From https://news.ycombinator.com/item?id=12223616

Raph wrote:

Another serious potential win in SVG is that you might be able to interleave the area integration with alpha compositing / masking. Could end up pretty darned fast.

I responded:

I was thinking about using your prefix-sum approach for exactly that almost all of last night. I don’t have an attack on the problem that I’m satisfied with yet:

  1. Render each path to a fresh pixel buffer, alpha-compositing it down onto the final canvas. Advantage: straightforward, works for sure. Disadvantage: you need a lot of multiplies per pixel.

  2. Partition paths into “layers” of nonoverlapping paths, render each layer as a unit, and composite each new layer down onto the final canvas. Overlapping opaque paths can be incorporated into the same layer as whatever is below them by cutting an overlap-shaped hole in what’s below before adding in the new path; although that involves some intersection tests to know where to stop, my intuition is that it will be a big win. Advantages: straightforward, probably faster than the previous one. Disadvantages: the partitioning is a potentially costly extra step (one of those things that makes me wonder if it’s NP-complete to do it optimally), and there are still potentially many multiplies per pixel.

  3. Separately accumulate a numerator (total premultiplied color) and denominator (total alpha) for each pixel, then divide in the end. Advantages: You avoid doing lots of work per pixel. Disadvantages: This is a weighted sum, not alpha blending. Alpha blending is a different thing. So the result is wrong. Also, an honest division per pixel is more expensive than quite a number of multiplications, although maybe you could cheat on the final division with a table of approximate multiplicative inverses or something. So this would probably be super slow.

  4. Find a different group other than ℤ/256ℤ in which to do prefix-sum that somehow gives you the right results. Then you can just render all the edges into the same buffer and do a single vectorizable prefix-sum operation over it.

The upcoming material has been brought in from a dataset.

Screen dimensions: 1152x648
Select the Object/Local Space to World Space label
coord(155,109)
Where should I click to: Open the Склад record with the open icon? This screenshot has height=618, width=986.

    Advantages: This sounds super fast.

    Disadvantages: It seems clear that this group is going to have to be able to represent the entire Z-ordered stack of colors at every pixel, because if I’m looking at some translucent green on top of translucent red on top of opaque black on top of pale blue, and I reach the right (negative) edge of the opaque black path, somehow I have to have remembered the blue thing underneath in order for it to peek through, which suggests to me that I need an unbounded number of bits per pixel to implement this scheme, which probably is not going to admit an actually fast implementation. In effect it has to reduce to the second approach, except that the software has to deal with the stack of layers once for every pixel. Or is there some magical way around this, at least for a fast-path case?

This part is probably obvious to you, Raph, but you can do SVG linear gradients with two prefix-sum passes instead of one, where the first pass just runs over signed gradient stops and gradient clipping boundaries, and then you draw the signed path boundaries into the buffer before the second prefix-sum pass. (Is that clear? I suspect it may be too abbreviated.)

I suspect that with three prefix-sum passes you could do a decent quadratic-spline† approximation of arbitrary gradients, including the weird skew cone gradients SVG calls “radial gradients”. But I haven’t worked out the details.

I know you don’t have a lot of time to hack on this stuff right now, but would you have time to provide feedback if I were to hack on it a bit? I imagine that I’d run into any number of places where talking to you about it for half an hour could save me days of wasted effort.

† here I’m talking about what Carl de Boor calls “splines”, which I know disagrees with your usage of “splines”. I think you called them “B-splines” in your dissertation.

Then I wrote this:

You might have seen Raph's recent article on font-rs, where he observes that the color of a pixel in an antialiased painted polygon is the prefix sum of the signed edge coverages, and prefix sum is a thing you can do super fast with SSE.

Dan Amelang's work with Gezira and Nile is pretty inspiring to me, and the idea that you could get enough performance out of modern hardware to not have to worry about precaching font glyphs or really anything else is pretty neat. And hey, AAA games rerender each frame more or less from scratch, right? And in 3D at that.

I've had pretty good experiences hacking together stuff in SVG, especially with the little bit of data binding provided by D3 — you end up with a buttload of code, but you have a lot of control over how things look, and you seem to have pretty good composability, even if there's a large constant factor. It's just kind of like writing stuff in assembly, but less error-prone. (So maybe the verbosity problem of D3 is a shallow problem that could be solved with a better surface notation, like BLISS or Thompson's B instead of assembly?)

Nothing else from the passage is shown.